Исходный текст
★ ★ ★ ★

Несколько дней из жизни палаты 3

Ирина Истомина
(совсем не по Чехову)

Длинно. Нудно. Неинтересно. Но это наша действительность.
Заранее прошу прощения у утонченных натур. Но … из песни слова не выкинешь. 

      Болеть плохо. А болеть тяжело – еще хуже. Но куда деться от болячек, если они настигают тебя не в то время, не в тот час и даже не в том месте…  Кто от них застрахован? Пожалуй, никто. Сегодняшняя медицина далеко не идеальна. Вот смотрим мы фильмы и умиляемся, ну, какие же есть врачи на белом свете. Даже дома думают о больном: как лечить, чем лечить, прямо мамочки родные для него. И медсестры, и нянечки просто загляденье. Да, кино у нас снимать умеют. Смотришь и веришь. Пока сам не столкнешься с больничной палатой. Тогда розовый цвет становится далеко не розовым, а реальность вокруг даже страшной. От бессердечности. Холодности. Равнодушия.
     Сразу оговорюсь. Есть огромное количество медперсонала, санитарок, врачей, честно  и добросовестно выполняющих свою работу.  Им низкий поклон и огромная благодарность за доброе сердце, чуткие руки. Но сегодня речь не о них.

      Вот случилось и мне побывать в роли больной. Совершенно в чужом городе.  Назовем его город N.  Центральная клиническая больница.  Палата №3. Знакомьтесь:
Ольга Павловна. Женщина примерно лет 65-67. Возможно больше или меньше. Болезнь никого не красит. Диагнозы озвучивать не буду. Состояние тяжелое.  Постоянно ходят дочь, сын, внучка.  Практически все время спит.
     Валентина Ивановна Фимченко. Её все  время почему-то называли только по фамилии. Вот и у нас она будет просто Фимченко. Бабуля. Думаю, ей за 75. Привезли среди ночи. Состояние тяжелое. Сгрузили с носилок на кровать очень небрежно два внука.  Есть дочь и сын. Но о них отдельно.

★ ★ ★ ★

Исходные данные
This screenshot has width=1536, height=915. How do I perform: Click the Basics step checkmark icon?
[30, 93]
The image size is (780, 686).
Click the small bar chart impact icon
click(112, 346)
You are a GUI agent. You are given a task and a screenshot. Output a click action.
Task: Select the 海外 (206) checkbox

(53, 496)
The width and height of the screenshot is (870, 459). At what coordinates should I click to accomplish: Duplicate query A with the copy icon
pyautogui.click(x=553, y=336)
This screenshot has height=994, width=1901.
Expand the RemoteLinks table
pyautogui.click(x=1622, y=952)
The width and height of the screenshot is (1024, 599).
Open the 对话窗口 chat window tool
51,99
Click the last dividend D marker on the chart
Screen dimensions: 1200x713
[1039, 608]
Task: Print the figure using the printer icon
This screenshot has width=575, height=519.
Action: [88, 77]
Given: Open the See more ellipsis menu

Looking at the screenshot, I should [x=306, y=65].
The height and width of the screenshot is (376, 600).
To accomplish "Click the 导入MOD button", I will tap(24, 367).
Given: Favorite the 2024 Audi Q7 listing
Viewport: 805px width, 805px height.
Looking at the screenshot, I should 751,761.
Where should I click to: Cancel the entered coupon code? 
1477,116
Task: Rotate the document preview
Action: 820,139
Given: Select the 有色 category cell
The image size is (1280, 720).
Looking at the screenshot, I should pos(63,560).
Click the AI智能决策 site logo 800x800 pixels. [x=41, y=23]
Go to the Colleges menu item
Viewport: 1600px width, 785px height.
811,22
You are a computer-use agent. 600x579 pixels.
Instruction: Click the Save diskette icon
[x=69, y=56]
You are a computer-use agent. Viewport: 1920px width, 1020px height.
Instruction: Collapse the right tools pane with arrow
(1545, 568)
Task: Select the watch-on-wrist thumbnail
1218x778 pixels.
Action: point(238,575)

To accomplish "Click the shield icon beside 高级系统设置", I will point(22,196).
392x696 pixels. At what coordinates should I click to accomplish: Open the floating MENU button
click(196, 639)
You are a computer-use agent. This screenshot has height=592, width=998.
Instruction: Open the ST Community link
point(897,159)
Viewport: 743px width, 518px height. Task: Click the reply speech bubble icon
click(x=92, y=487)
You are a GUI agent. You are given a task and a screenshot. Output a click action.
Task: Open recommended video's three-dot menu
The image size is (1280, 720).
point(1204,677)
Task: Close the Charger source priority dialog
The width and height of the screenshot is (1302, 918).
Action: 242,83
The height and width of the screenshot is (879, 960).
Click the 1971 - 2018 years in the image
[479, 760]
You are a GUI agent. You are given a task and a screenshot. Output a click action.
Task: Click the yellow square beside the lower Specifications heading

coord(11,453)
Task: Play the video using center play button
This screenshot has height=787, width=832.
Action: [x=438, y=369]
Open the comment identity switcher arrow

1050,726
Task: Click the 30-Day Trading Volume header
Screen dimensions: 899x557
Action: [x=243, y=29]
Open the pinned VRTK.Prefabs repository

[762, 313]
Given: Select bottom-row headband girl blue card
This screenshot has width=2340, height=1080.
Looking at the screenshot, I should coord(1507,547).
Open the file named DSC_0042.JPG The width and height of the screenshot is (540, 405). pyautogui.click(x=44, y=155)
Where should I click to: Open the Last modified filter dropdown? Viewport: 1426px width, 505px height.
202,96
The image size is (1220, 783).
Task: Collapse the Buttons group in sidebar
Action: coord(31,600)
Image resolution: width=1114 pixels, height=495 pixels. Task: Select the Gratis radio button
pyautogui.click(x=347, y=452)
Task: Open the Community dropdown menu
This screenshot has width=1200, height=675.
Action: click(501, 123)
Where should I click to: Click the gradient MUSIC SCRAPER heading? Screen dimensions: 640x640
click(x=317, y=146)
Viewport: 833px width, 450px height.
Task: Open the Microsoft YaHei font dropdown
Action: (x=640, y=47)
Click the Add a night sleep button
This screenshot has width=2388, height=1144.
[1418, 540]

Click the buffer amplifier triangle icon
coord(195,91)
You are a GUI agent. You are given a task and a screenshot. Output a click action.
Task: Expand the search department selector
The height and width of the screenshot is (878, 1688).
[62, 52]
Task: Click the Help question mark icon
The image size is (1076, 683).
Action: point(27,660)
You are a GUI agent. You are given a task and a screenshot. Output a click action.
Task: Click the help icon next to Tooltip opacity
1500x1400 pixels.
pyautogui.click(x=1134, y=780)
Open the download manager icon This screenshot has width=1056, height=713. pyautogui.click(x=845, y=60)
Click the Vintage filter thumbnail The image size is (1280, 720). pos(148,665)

★ ★ ★ ★

Что сделать
Перепишите дословно фрагмент рассказа о больничной палате, начиная со слов "Болеть плохо. А" и заканчивая словами "речь не о них.".

Ответ
Болеть плохо. А болеть тяжело – еще хуже. Но куда деться от болячек, если они настигают тебя не в то время, не в тот час и даже не в том месте…  Кто от них застрахован? Пожалуй, никто. Сегодняшняя медицина далеко не идеальна. Вот смотрим мы фильмы и умиляемся, ну, какие же есть врачи на белом свете. Даже дома думают о больном: как лечить, чем лечить, прямо мамочки родные для него. И медсестры, и нянечки просто загляденье. Да, кино у нас снимать умеют. Смотришь и веришь. Пока сам не столкнешься с больничной палатой. Тогда розовый цвет становится далеко не розовым, а реальность вокруг даже страшной. От бессердечности. Холодности. Равнодушия.
     Сразу оговорюсь. Есть огромное количество медперсонала, санитарок, врачей, честно  и добросовестно выполняющих свою работу.  Им низкий поклон и огромная благодарность за доброе сердце, чуткие руки. Но сегодня речь не о них.